Outro dado relevante do levantamento mostra que 61% das startups lideradas por mulheres estão em estágios iniciais de desenvolvimento, entre ideação e validação. Embora esse perfil seja semelhante ao observado no conjunto das startups brasileiras, a transição para as fases de tração e crescimento costuma ser mais difícil, especialmente em um ambiente macroeconômico mais restritivo e diante de barreiras históricas relacionadas ao acesso a investimentos.
Para o Sebrae, ampliar a presença feminina no ecossistema de inovação também tem impacto direto no desenvolvimento econômico. “Startups com diversidade de gênero apresentam melhores indicadores de governança e desempenho no longo prazo. Ampliar essa participação é uma estratégia de desenvolvimento econômico sustentável”, enfatiza Fernanda Zambon.
Negócios liderados por mulheres ganham espaço
Na prática, esse avanço já se traduz em iniciativas de alto impacto lideradas por empreendedoras em diferentes regiões do país. Um exemplo é a T-Access, startup sediada em Recife (PE), criada para desenvolver soluções voltadas à acessibilidade digital. A empresa atua na avaliação de plataformas, treinamento e desenvolvimento de tecnologias inclusivas, após identificar dificuldades enfrentadas por pessoas com deficiência visual no uso de softwares e ambientes digitais.

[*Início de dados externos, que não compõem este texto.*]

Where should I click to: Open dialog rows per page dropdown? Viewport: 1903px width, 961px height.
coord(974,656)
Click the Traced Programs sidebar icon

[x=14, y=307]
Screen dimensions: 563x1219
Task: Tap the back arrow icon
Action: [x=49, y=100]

A fundadora da startup, Tarciana Katter, conta que a ideia surgiu a partir de testes realizados com leitores de tela. “Quando começamos a usar leitor de tela nos testes, percebemos que existia um universo que a gente não enxergava. Foi ali que entendemos que precisava haver uma preocupação real com inclusão”, afirma.
Para a empreendedora, a liderança feminina contribui para ampliar o olhar sobre os impactos dos negócios inovadores. “A mulher tem uma escuta ativa muito forte, consegue olhar para as pessoas e para o negócio ao mesmo tempo. A gente pensa no impacto, na segurança psicológica da equipe e na transformação que quer gerar”, destaca.

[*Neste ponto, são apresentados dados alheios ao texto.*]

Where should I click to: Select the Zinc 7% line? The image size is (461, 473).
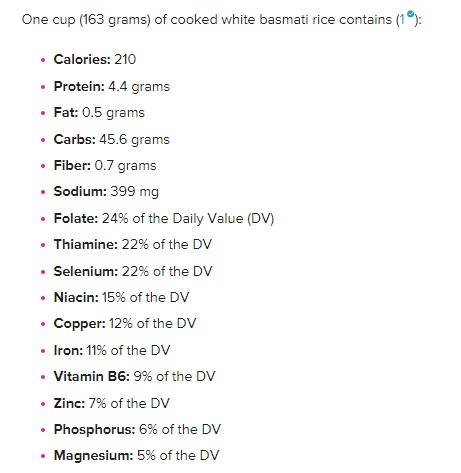tap(112, 403)
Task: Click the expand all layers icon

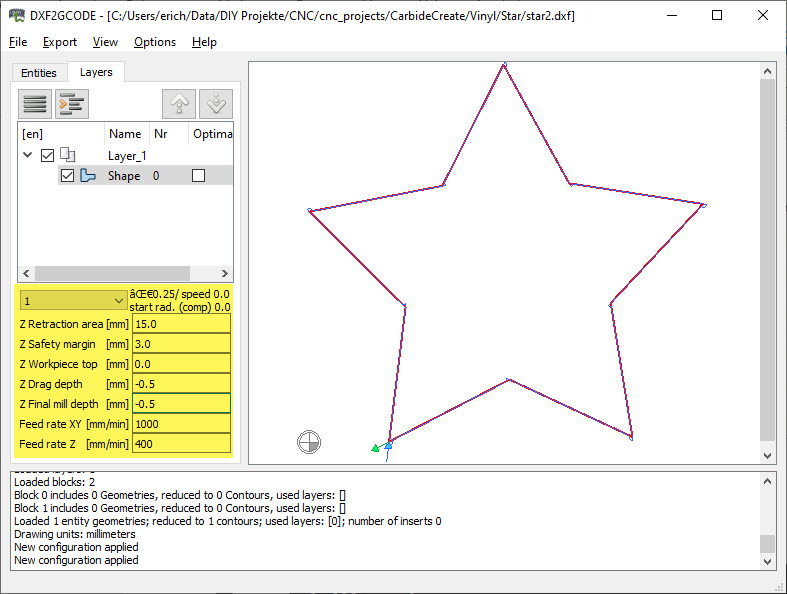Action: pos(71,103)
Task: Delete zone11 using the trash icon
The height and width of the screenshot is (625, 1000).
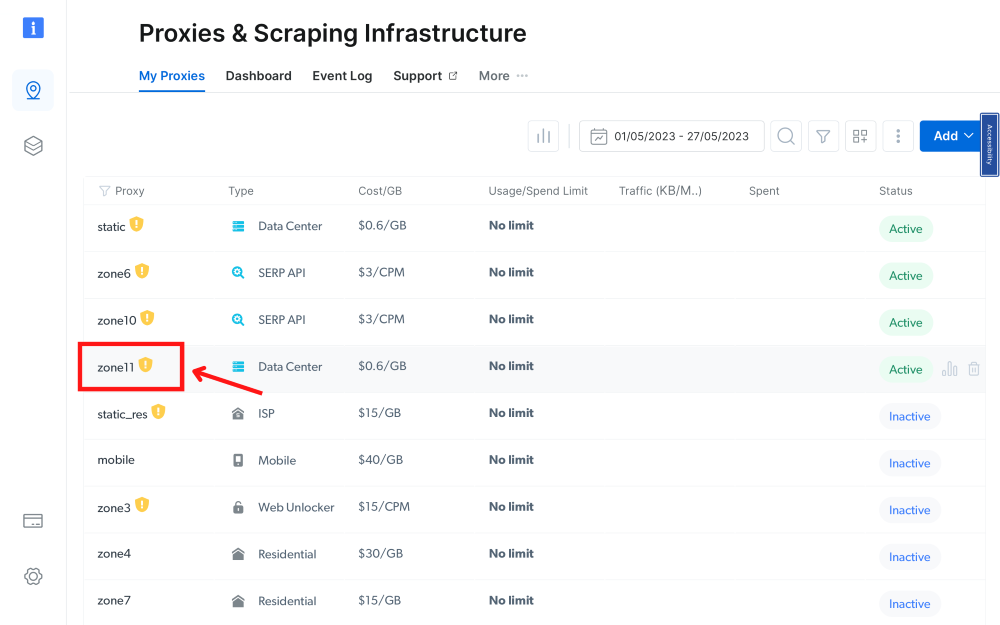Action: (x=974, y=369)
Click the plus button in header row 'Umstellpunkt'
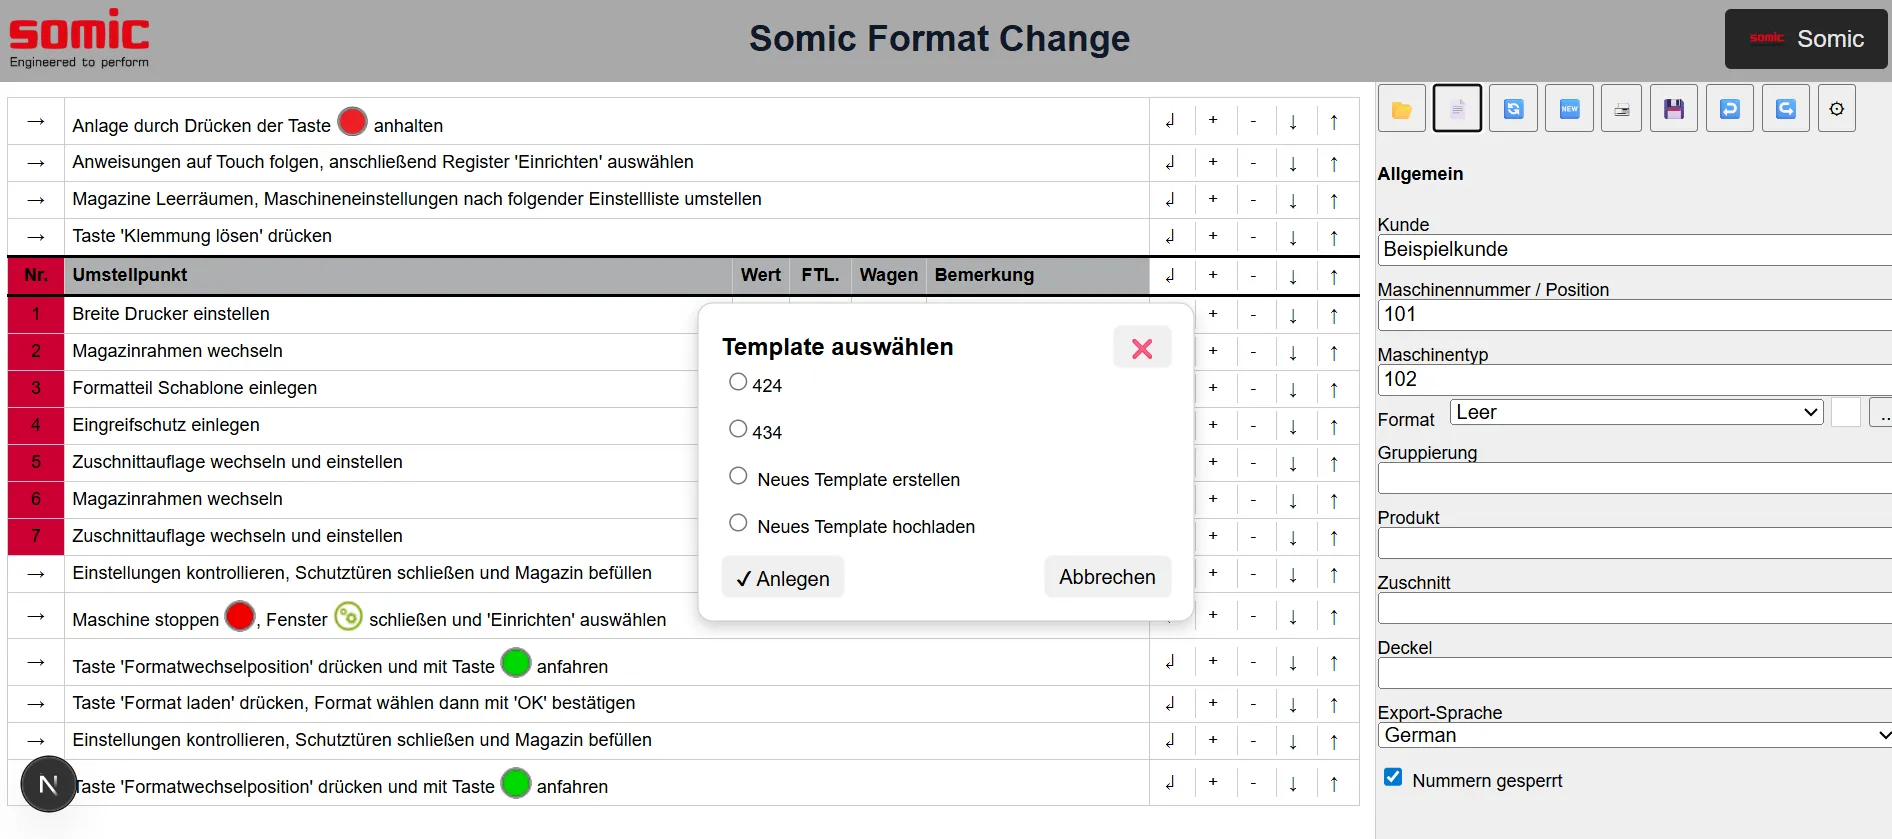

Outro exemplo vem do setor de tecnologia climática. A startup Compensei, sediada em São Luís (MA), foi fundada por Vilena Silva após mais de duas décadas de atuação em gestão ambiental corporativa e pesquisa aplicada em sustentabilidade. A empresa desenvolveu uma plataforma digital que simplifica a medição, o monitoramento, a redução e a compensação de emissões de carbono.
A solução foi criada com base em padrões reconhecidos internacionalmente, como o GHG Protocol e a ABNT PR 2060, com o objetivo de tornar a agenda climática mais acessível também para pequenas empresas.

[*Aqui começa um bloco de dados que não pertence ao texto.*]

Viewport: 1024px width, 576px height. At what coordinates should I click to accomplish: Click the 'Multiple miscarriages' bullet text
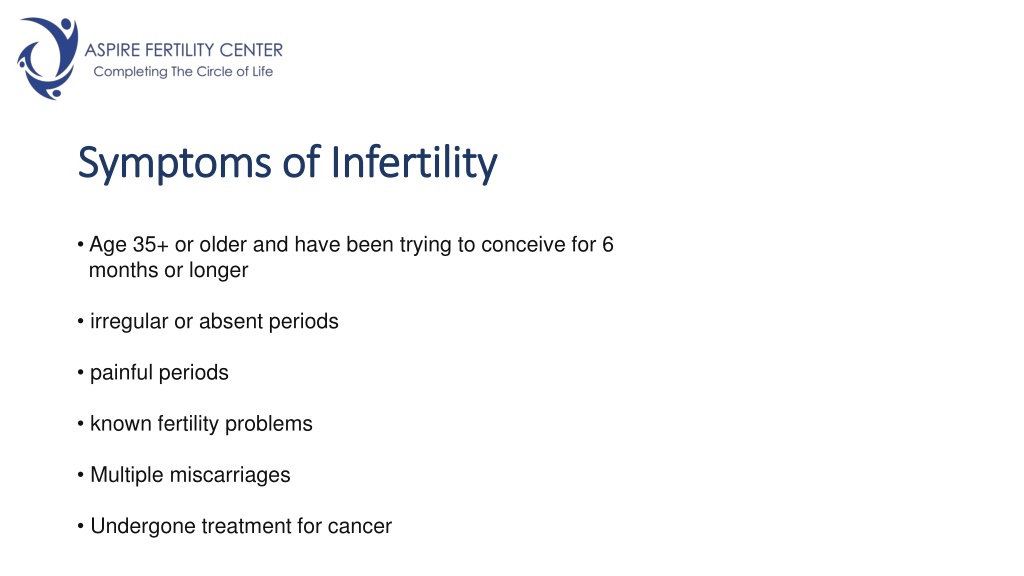pos(190,475)
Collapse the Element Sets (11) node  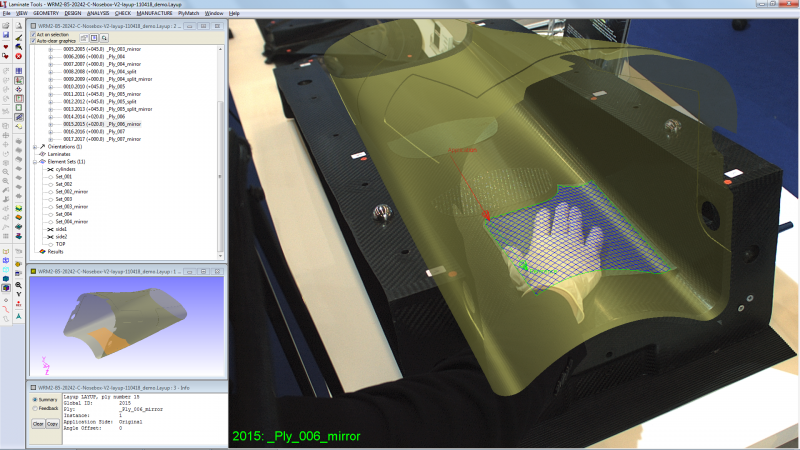pyautogui.click(x=35, y=161)
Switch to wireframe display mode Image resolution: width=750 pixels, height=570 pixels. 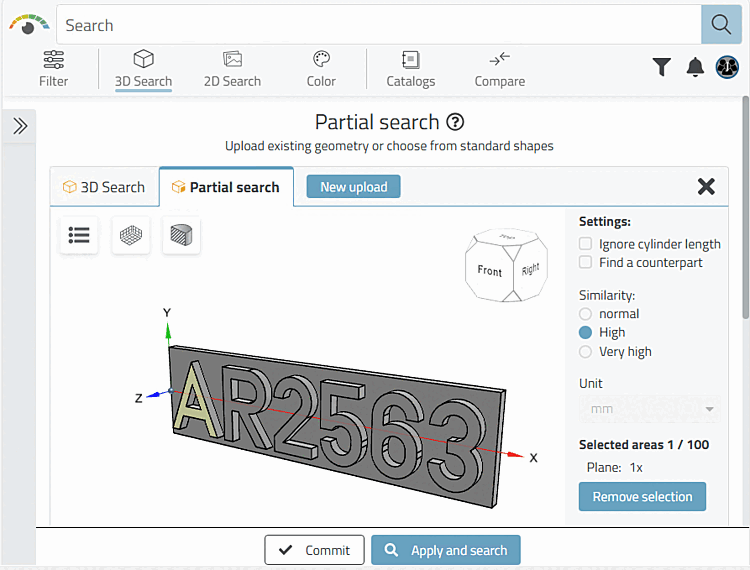coord(131,235)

“Eu sempre acreditei que sustentabilidade não podia ser restrita às grandes corporações. Quem move a economia brasileira são as pequenas empresas, e elas precisam estar incluídas nessa agenda”, afirma Vilena.
A empreendedora também destaca a importância de aproximar o conhecimento científico do setor produtivo. “A ciência precisa sair do laboratório e chegar nas empresas, nos territórios, nas políticas públicas. E nós, mulheres da academia, temos total capacidade de fazer essa ponte”, conclui.